Among the strengths of the current research is the use of a large sample, which enabled reliable results. The inclusion of emotional demands as a psychosocial factor linked to the demand-control model allowed the exploration of this relatively new concept, thus providing an original contribution to the knowledge of work-related sleep disturbances.

Besides approaching the “classic” job strain model of psychological demands and job control, this study took emotional demands and social support into account. Both aspects are vitally important for occupations like nursing, which require caring personal service [41]. This is one of the professions where high emotional demands are caused by dealing with patients, seeing their suffering and sometimes their death, but also where one must rely on one’s team, coworkers, and supervisors in order to do the job professionally. Therefore, it is important to include both aspects in the association between job stress and self-reported insomnia symptoms. Although the precise directional relationship between job stress, social support, and self-reported insomnia symptoms in this study is unclear, it is advisable to perform certain stress management and team building activities to improve individual coping stress strategies, the collective work climate, and solidarity in the workforce. These measures would benefit workers’ health, the hospitals themselves through the quality of assistance, and the economy in general.

Ethical Approval

The study was approved by the appropriate committees and officials. Approval to conduct the research was granted by the ethics committee from the hospitals. The study was briefly explained to participants and they were informed that involvement was completely voluntary and that they could withdraw at any time with no negative implications. Participants signed consent forms.

Conflict of Interests

The authors declare that there is no conflict of interests regarding the publication of this paper.
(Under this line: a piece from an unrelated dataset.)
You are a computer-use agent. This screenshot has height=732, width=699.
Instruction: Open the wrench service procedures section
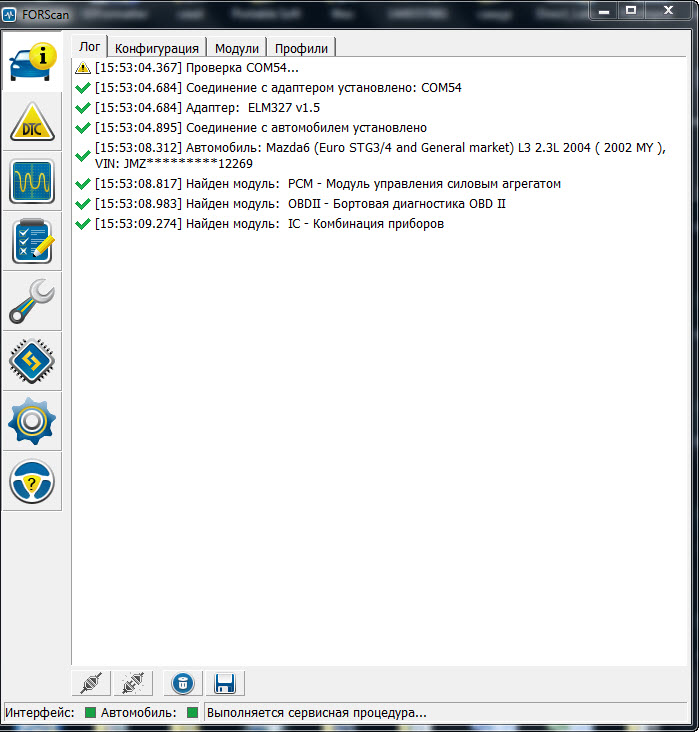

Rosane Härter Griep and Lúcia Rotenberg are recipients of research productivity grants from CNPq (Brazilian Council for Scientific and Technological Development). The authors would like to acknowledge the Brazilian National Research Council (CNPq) and Carlos Chagas Filho Foundation for Research Support in the State of Rio de Janeiro (FAPERJ). Rosane Härter Griep and Lúcia Rotenberg are fellows of the Irving Selikoff International Fellows of the Mount Sinai School of Medicine ITREOH Program. Their work was supported in part by Grant 1 D43 TW00640 from the Fogarty International Center of the National Institutes of Health.